A Saintly Monarch
Written by Professor David Flint AM   
Tuesday, 20 September 2005

The history and development of almost all European countries have been strongly influenced by their monarchies.

With the accession of Pope Benedict, attention has been drawn to the life of the last Pope bearing this name, Benedict XV, who attempted to bring the nations to peace during the First World War.

At his first General Audience in St. Peter's Square, on 27April 2005, the new Pope referred to his namesake as a “courageous prophet of peace, who guided the Church through turbulent times of war. In his footsteps I place my ministry in the service of reconciliation and harmony between peoples.”

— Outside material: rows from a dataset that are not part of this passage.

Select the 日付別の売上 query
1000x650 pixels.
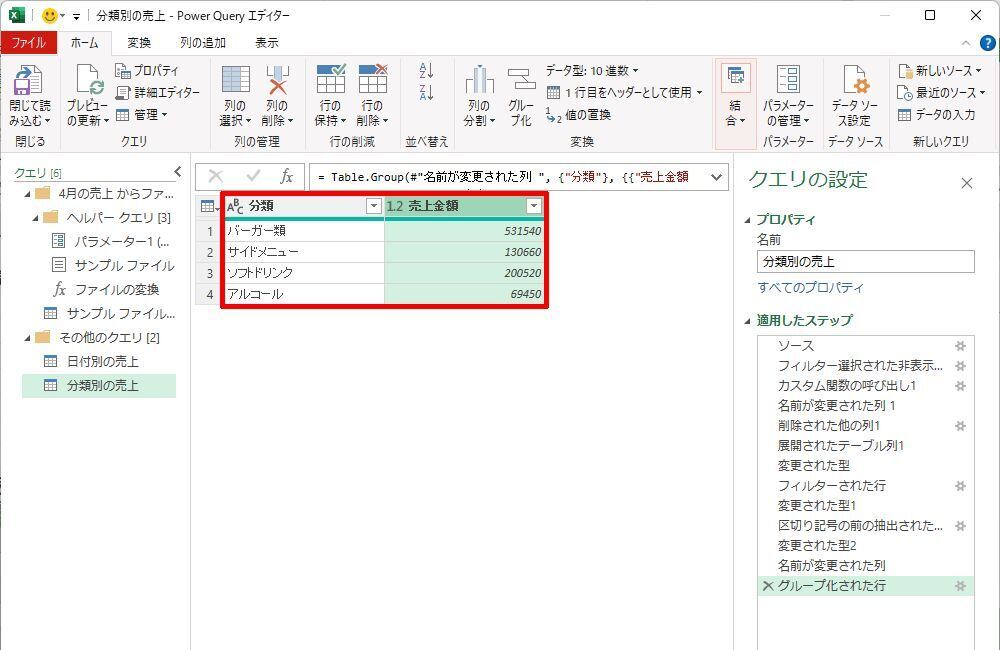click(102, 361)
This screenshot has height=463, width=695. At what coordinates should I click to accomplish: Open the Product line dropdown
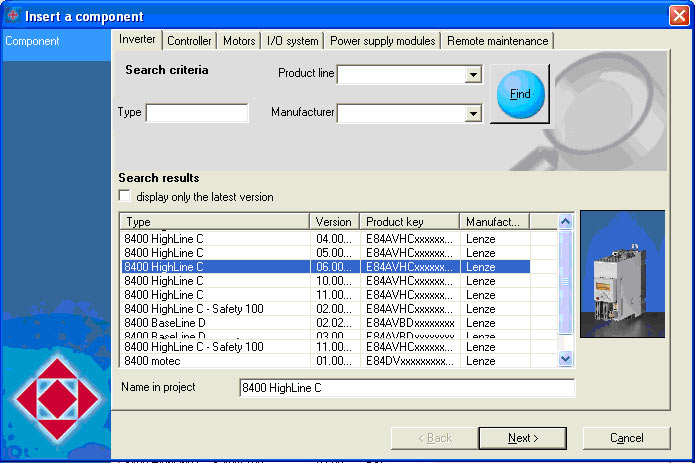[x=473, y=75]
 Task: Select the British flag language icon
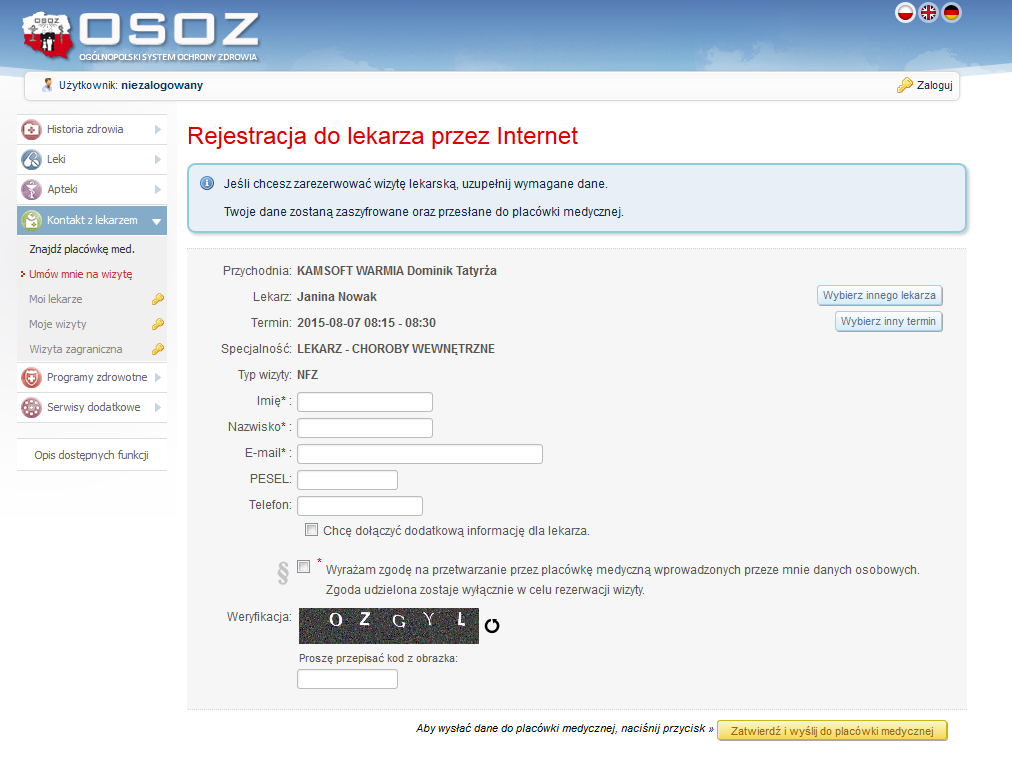pyautogui.click(x=928, y=13)
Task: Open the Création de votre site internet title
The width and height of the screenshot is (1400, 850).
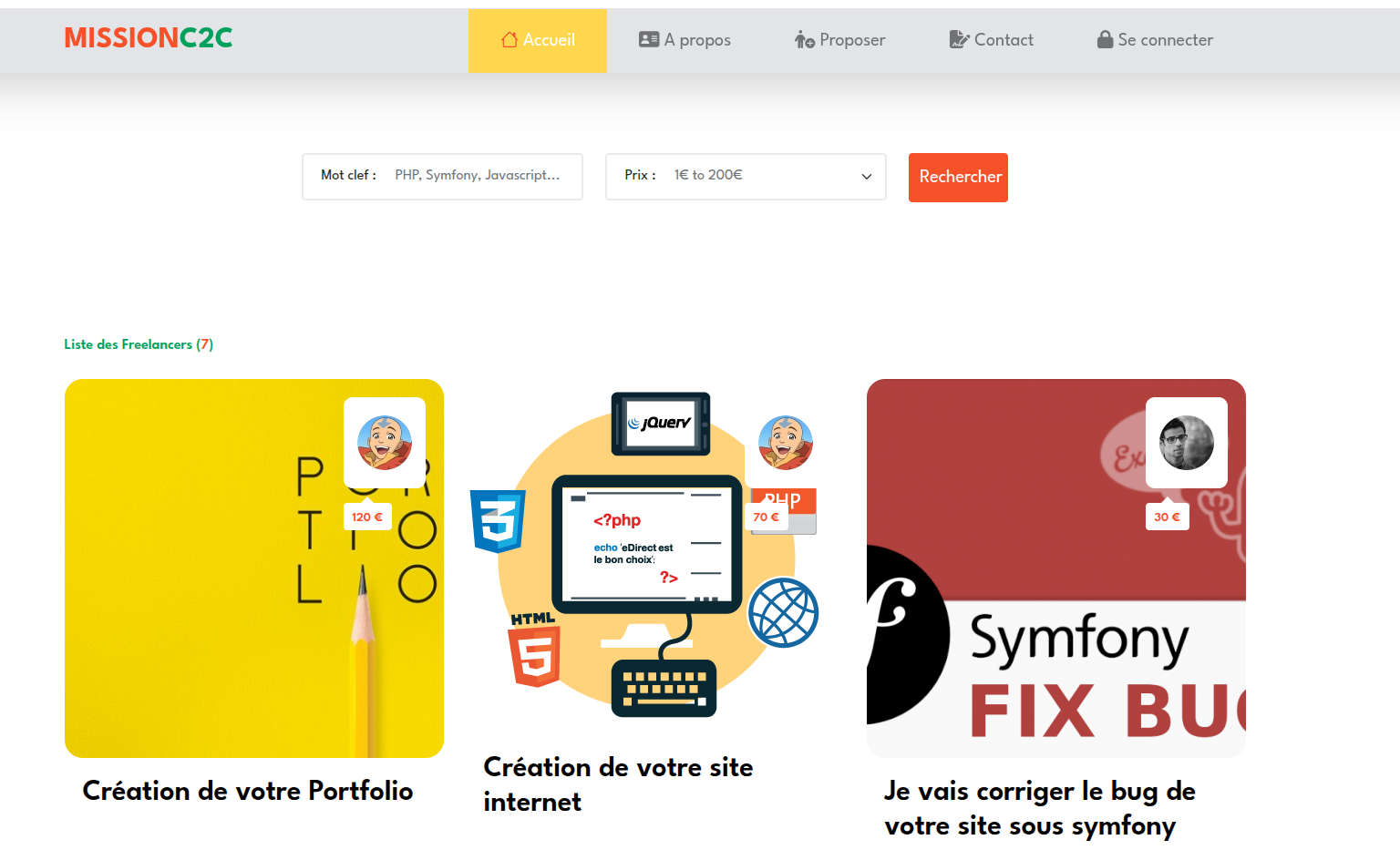Action: point(618,784)
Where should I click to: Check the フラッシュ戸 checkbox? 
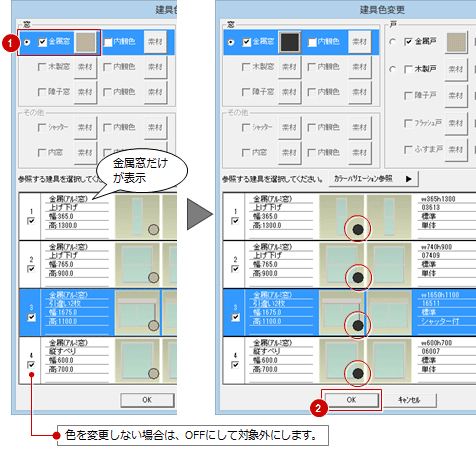[408, 123]
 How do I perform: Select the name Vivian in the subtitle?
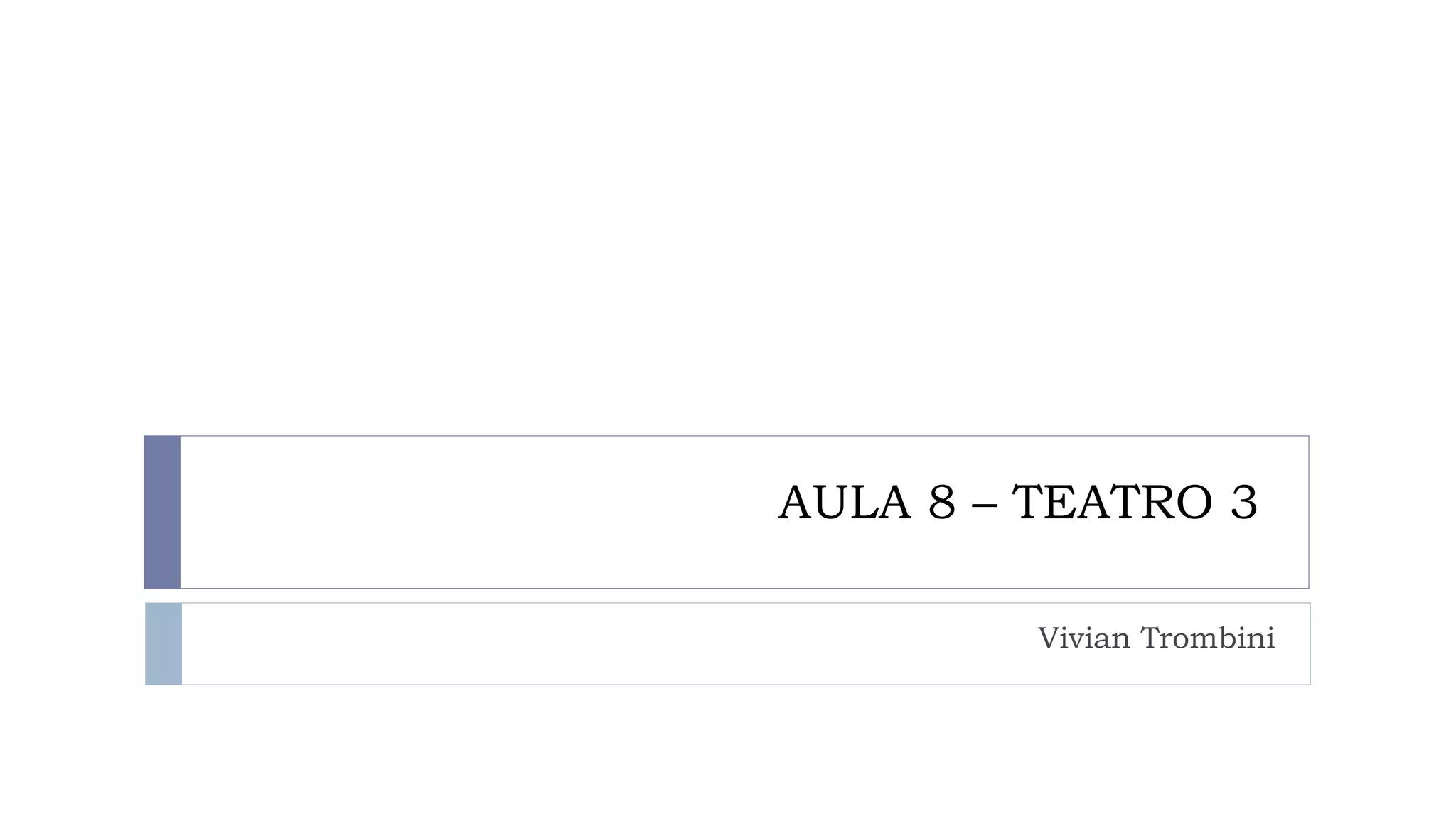pyautogui.click(x=1083, y=638)
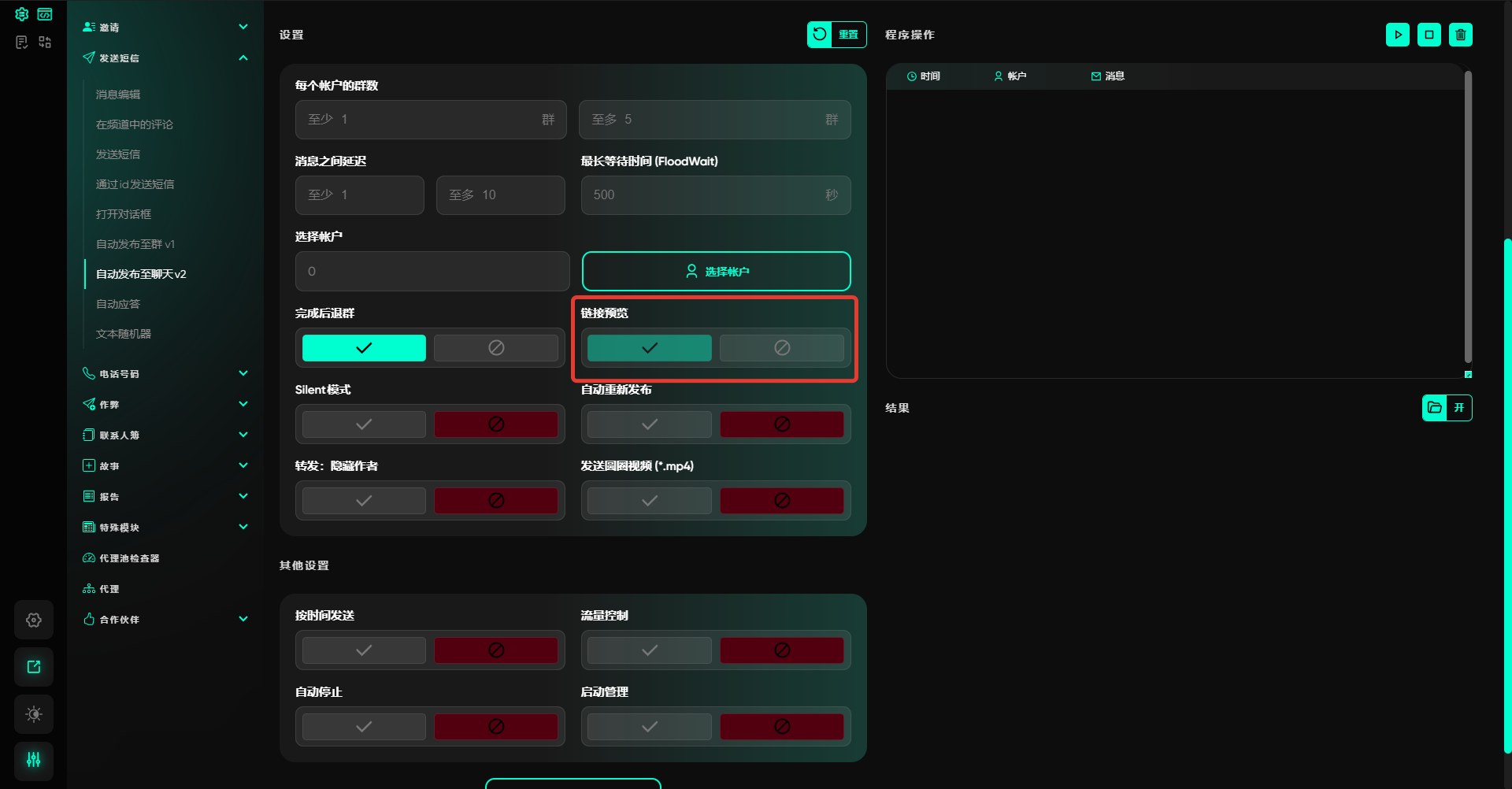Click the folder icon next to 结果

click(1434, 408)
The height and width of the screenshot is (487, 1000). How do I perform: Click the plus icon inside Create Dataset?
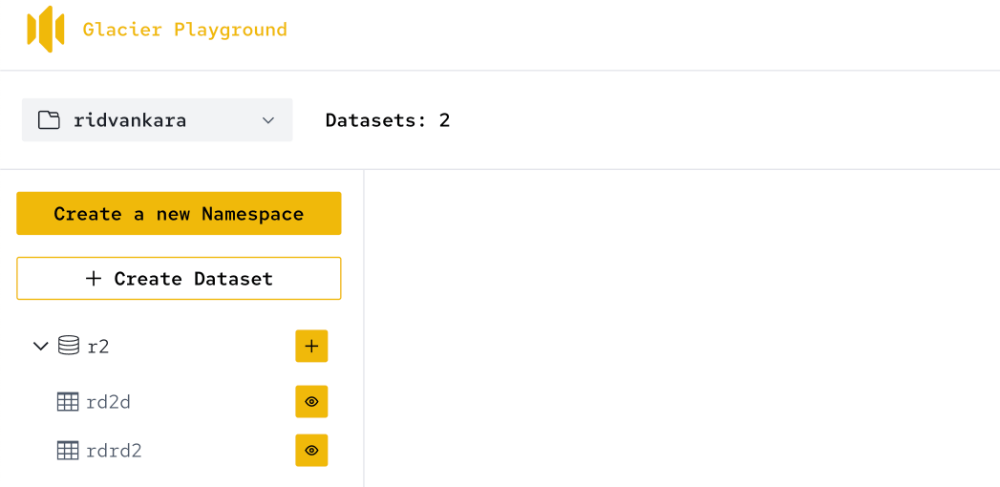(x=94, y=279)
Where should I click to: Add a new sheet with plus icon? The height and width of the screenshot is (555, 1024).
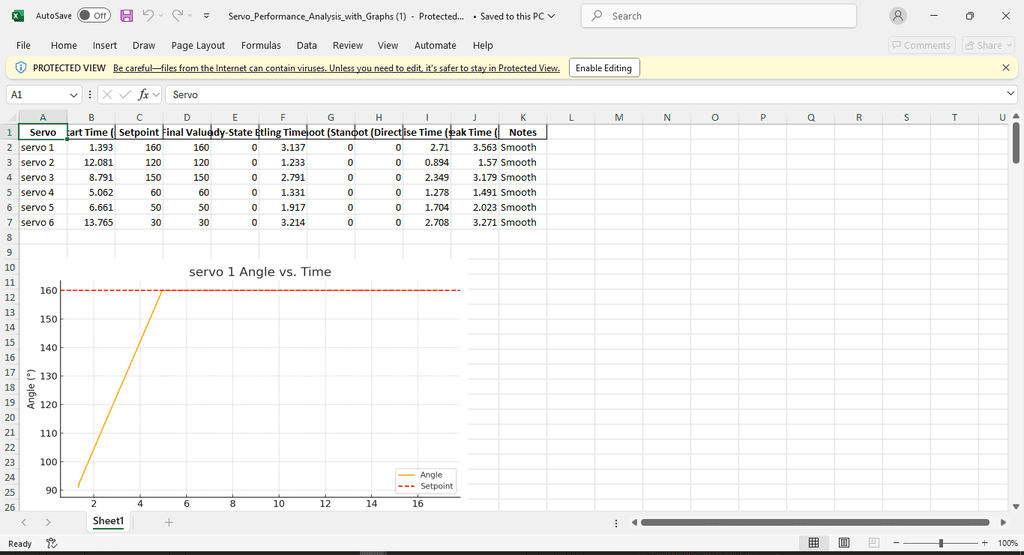(x=169, y=522)
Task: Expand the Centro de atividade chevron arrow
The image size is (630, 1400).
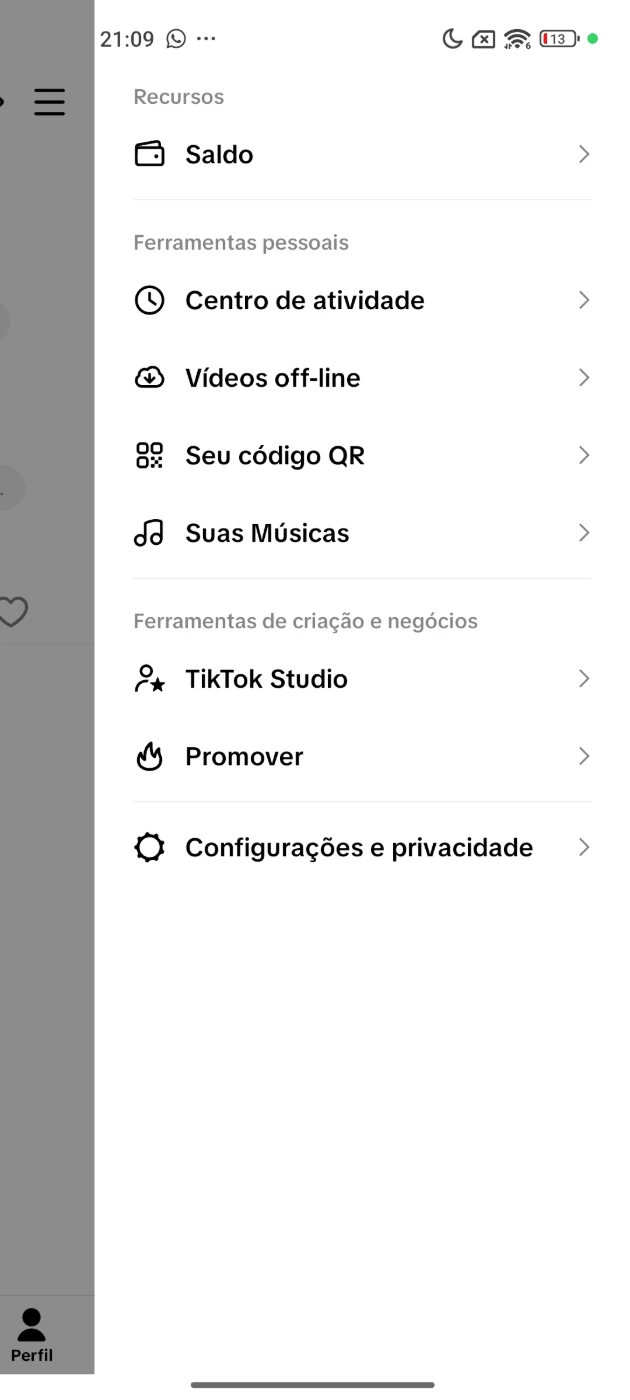Action: coord(584,301)
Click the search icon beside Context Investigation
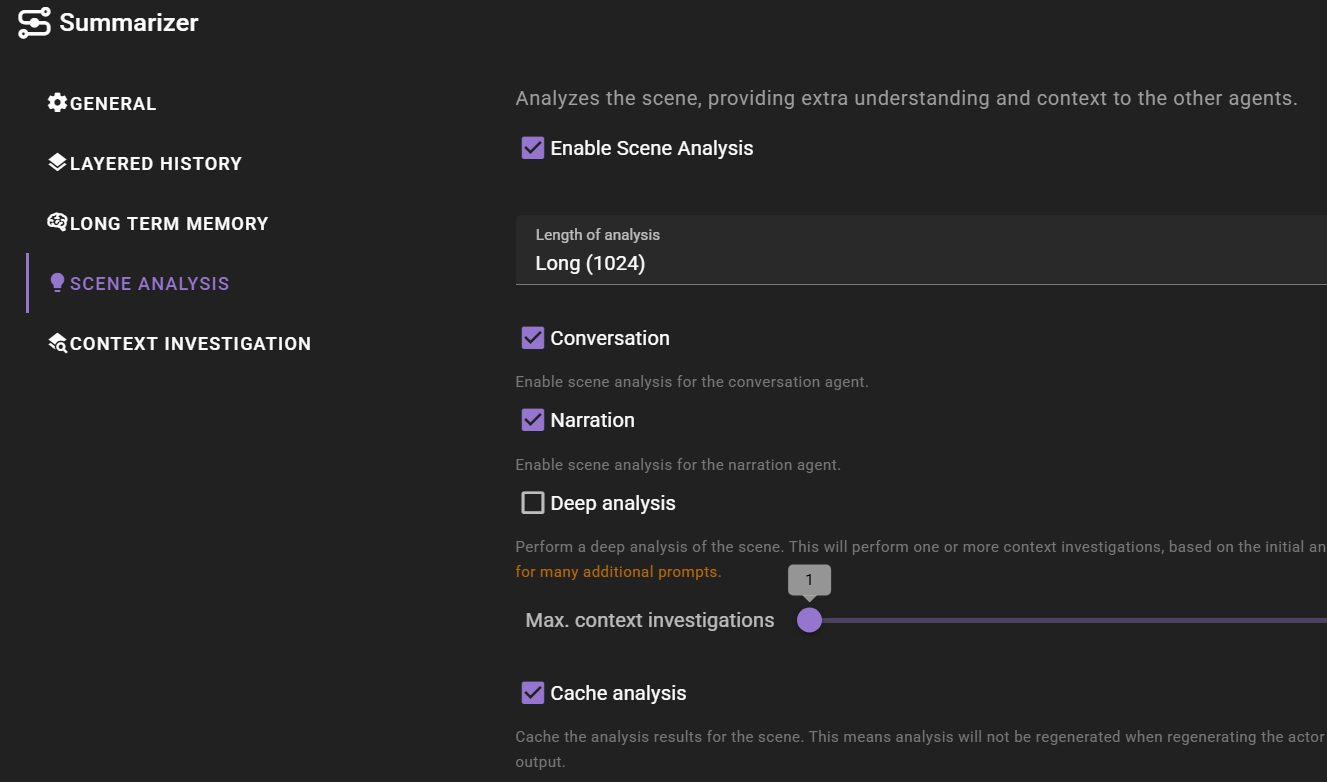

Benedict’s memory is closely intertwined with that of the last reigning Habsburg, Karl I of Austria, also known as Charles, who was closely involved with the Pope’s peace initiative.

Karl reigned in the most difficult circumstances. He became heir to the throne of the Austro Hungarian Empire on June 28, 1914, following the assassination of the Archduke Francis Ferdinand, an event which led to the First World War.

With the death of the Emperor Francis Joseph, on 21 November, 1916, he became Emperor Karl I of Austria. He also reigned as King Charles V of Bohemia and as King Charles IV, apostolic King of Hungary.

When Karl was beatified, Pope John Paul II observed;

"Amid the tumult of the First World War, he strove to promote the peace initiative of my Predecessor, Benedict XV. From the beginning, the Emperor Karl conceived of his office as a holy service to his people. His chief concern was to follow the Christian vocation to holiness also in his political actions. For this reason, his thoughts turned to social assistance. May he be an example for all of us, especially for those who have political responsibilities in Europe today!"

Karl strongly believed that his most sacred duty was to achieve peace for his people. He was the only one among political leaders to support Pope Benedict XV’s peace efforts.

And despite the extremely difficult times he initiated wide and exemplary social legislation, inspired by social Christian teaching.

He was the last person to be beatified by Pope John Paul II, who had been named after him

On the anniversary of his beatification, a Mass will be celebrated on 2 October in the Catholic Archdiocese of Sydney in the presence of members of the diplomatic and consular corps, cultural representatives, and it is hoped, the Knights of Malta.

The intention of the Mass is to seek from God peace in the world and the brotherhood of nations.

The principal celebrant will be His Lordship, Bishop Anthony Fisher, O.P., Auxiliary Bishop of Sydney

The Mass will be celebrated at St Dominic's Catholic Church, Flemington, on the corner of Hornsey Rd and The Crescent, Homebush West, Opposite Flemington Railway Station on Sunday, Oct. 2nd 2005, 7.30 p.m. The Parish Priest of St. Dominic’s, Father Anthony Robbie advises that “All are welcome to join us for this happy event."